WHAT YOU HAVE TO DO —
Reproduce the portion of the immigration reform page below that falls between "With Arizona's passage" and "immigrant rights movement.", inclusive.

SELECTED EXTRACT —
Welcome! Bienvendios!

Join us as we share our views on immigrant rights and labor issues and dialogue with communities around the country about immigration reform. Please take a few minutes to read our Open Letter on immigration reform, share your thoughts, and learn how you can sign on!

Unete con nosotros mientras compartimos nuestros ideas acerca de los derechos de los inmigrantes y temas laborales y discutimos la reforma migratoria con comunidades en todo el pais. Por favor, toma algunas minutos para leer nuestra Carta Abierta de la reforma migratoria, compartir tus comentarios, y aprender como lo puedes firmar!

lunes, 21 de junio de 2010

Our Response to a Bigoted Law

Interview with Nativo Lopez by Shaun Harkin
Originally published in the Socialist Worker

May 4, 2010

With Arizona's passage of an anti-immigrant law known as SB 1070--which compels police to investigate the immigration status of anyone they "suspect" may be undocumented--Arizona is now being referred to as an "apartheid state."

Nativo López, president of the Mexican American Political Association (MAPA), who is facing prosecution on trumped-up voting fraud charges, spoke to Shaun Harkin about Arizona's racist law and what's ahead now for the immigrant rights movement.

REPUBLICAN GOV. Jan Brewer's decision to sign SB 1070 into law has spurred huge outrage. Even Cardinal Roger Mahony of Los Angeles says the law will lead to Nazi-style repression. What do the think the ramifications of the law will be, and how do you think we should respond?

SB 1070 IS clearly unconstitutional and will certainly be challenged by the myriad of legal organizations that advocate to protect civil and constitutional rights.

PROVIDED DATA —
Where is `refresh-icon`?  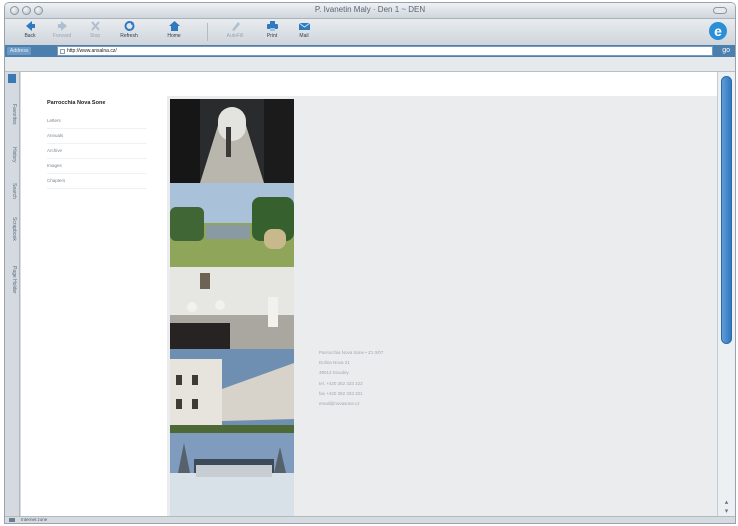
refresh-icon is located at coordinates (129, 26).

WRITTEN ANSWER —
With Arizona's passage of an anti-immigrant law known as SB 1070--which compels police to investigate the immigration status of anyone they "suspect" may be undocumented--Arizona is now being referred to as an "apartheid state."

Nativo López, president of the Mexican American Political Association (MAPA), who is facing prosecution on trumped-up voting fraud charges, spoke to Shaun Harkin about Arizona's racist law and what's ahead now for the immigrant rights movement.